The response must contain each line of the material that holds "agent".

┌─ Data for analysis

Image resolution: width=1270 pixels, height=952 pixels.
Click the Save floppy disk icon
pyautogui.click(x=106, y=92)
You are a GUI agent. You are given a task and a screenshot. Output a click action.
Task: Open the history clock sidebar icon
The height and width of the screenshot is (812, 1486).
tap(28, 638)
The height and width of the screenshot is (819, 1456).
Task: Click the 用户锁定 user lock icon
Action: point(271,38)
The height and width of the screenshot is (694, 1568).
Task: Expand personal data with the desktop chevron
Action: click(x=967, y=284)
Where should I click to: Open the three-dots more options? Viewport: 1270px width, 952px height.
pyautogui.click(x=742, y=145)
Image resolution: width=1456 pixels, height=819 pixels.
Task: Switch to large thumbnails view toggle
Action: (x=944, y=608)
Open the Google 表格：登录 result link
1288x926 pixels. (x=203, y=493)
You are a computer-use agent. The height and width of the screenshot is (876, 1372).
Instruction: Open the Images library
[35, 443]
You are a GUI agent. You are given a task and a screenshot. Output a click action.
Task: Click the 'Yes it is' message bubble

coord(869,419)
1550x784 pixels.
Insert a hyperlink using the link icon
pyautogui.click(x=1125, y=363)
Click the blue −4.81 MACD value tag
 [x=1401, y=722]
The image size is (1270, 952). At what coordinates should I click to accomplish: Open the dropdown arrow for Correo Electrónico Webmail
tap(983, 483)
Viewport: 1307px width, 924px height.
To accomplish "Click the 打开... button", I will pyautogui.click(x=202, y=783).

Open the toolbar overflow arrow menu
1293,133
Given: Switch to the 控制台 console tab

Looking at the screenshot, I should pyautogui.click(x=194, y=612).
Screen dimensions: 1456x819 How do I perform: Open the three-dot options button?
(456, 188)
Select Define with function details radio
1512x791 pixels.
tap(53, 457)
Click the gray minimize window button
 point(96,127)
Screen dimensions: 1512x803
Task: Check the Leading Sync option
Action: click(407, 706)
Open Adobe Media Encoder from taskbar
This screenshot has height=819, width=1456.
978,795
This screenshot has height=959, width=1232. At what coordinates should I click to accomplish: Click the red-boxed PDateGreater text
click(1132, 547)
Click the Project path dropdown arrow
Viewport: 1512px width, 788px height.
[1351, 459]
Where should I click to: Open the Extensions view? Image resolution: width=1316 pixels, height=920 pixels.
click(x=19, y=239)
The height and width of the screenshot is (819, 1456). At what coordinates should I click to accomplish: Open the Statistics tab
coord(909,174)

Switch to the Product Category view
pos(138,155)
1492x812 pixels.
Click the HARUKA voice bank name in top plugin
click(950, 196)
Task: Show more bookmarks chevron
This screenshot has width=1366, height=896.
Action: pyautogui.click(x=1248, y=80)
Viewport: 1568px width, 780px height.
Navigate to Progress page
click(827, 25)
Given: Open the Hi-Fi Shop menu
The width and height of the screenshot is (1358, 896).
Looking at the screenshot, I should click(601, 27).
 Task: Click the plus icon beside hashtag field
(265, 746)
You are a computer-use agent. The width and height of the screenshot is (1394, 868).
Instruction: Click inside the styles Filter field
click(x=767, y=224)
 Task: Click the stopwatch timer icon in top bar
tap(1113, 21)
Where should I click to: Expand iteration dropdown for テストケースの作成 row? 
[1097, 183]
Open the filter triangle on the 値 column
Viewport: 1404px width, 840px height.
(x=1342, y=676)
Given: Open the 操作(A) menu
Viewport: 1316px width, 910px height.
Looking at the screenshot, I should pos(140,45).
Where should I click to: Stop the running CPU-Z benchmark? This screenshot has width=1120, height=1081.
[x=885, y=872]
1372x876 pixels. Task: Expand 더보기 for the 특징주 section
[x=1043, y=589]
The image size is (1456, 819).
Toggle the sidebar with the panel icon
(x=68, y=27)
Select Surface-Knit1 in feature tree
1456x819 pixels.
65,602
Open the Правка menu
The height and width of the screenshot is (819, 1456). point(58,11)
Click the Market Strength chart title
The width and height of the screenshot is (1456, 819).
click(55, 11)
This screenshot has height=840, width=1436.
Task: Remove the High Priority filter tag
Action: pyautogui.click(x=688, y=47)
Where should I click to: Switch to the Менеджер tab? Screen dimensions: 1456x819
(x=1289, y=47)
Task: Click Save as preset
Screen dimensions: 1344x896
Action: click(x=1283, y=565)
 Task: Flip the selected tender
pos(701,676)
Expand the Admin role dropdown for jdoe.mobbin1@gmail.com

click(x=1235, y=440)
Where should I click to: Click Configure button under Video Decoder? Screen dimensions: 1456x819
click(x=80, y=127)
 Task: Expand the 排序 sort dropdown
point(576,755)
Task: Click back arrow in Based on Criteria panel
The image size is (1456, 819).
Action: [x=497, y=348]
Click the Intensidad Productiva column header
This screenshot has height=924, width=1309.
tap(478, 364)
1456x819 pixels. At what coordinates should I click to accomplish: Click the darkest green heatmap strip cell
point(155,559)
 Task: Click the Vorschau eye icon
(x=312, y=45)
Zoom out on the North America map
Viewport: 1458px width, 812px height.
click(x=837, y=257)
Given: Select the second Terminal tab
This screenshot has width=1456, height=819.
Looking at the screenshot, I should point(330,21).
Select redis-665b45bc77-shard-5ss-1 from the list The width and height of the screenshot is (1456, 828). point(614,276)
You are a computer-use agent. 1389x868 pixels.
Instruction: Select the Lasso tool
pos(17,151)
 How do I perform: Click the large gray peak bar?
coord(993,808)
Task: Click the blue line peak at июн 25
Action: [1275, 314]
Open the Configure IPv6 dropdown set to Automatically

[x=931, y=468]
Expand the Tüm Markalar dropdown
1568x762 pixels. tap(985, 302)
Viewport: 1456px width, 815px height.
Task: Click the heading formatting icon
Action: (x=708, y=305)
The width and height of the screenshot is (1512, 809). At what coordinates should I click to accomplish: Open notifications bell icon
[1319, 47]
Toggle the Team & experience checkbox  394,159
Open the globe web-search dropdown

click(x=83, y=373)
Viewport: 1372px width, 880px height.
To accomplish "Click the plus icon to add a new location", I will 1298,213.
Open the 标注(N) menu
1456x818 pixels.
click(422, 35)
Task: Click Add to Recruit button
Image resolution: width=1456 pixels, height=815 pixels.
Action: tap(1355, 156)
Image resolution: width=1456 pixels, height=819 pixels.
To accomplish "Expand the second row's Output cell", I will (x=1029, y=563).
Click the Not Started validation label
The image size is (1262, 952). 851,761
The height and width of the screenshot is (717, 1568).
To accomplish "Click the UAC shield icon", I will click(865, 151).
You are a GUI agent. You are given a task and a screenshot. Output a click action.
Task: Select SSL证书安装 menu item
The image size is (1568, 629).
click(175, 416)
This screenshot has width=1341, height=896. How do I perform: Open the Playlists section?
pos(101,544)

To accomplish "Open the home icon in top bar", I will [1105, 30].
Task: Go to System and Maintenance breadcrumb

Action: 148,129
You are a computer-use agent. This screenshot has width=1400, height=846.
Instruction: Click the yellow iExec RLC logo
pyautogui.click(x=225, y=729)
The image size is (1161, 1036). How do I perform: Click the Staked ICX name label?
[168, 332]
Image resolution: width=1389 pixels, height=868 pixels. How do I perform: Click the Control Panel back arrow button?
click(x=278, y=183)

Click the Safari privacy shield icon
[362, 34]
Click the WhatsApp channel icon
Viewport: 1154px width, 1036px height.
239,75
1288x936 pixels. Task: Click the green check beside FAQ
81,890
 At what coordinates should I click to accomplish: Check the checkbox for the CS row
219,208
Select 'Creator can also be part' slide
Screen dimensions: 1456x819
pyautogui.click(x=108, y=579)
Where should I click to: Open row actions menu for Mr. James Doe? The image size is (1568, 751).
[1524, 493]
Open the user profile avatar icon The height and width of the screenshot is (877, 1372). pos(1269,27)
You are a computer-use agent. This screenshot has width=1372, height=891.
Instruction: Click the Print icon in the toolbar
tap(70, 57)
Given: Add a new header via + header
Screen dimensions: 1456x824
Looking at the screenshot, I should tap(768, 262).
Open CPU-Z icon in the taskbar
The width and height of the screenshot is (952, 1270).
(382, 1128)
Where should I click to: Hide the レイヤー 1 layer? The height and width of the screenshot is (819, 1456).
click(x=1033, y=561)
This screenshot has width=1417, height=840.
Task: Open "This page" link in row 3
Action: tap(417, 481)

└─

■ Output of the exercise
You are a GUI agent. You are given a task and a screenshot. Output a click action.
You are a computer-use agent. The height and width of the screenshot is (876, 1372).
You are a GUI agent. You are given a task and a screenshot. Output a click action.
You are a computer-use agent. The width and height of the screenshot is (1394, 868).
You are a computer-use agent. 1389x868 pixels.
You are a GUI agent. You are given a task and a screenshot. Output a click action.
You are a computer-use agent. This screenshot has width=1400, height=846.
You are a computer-use agent. This screenshot has width=1372, height=891.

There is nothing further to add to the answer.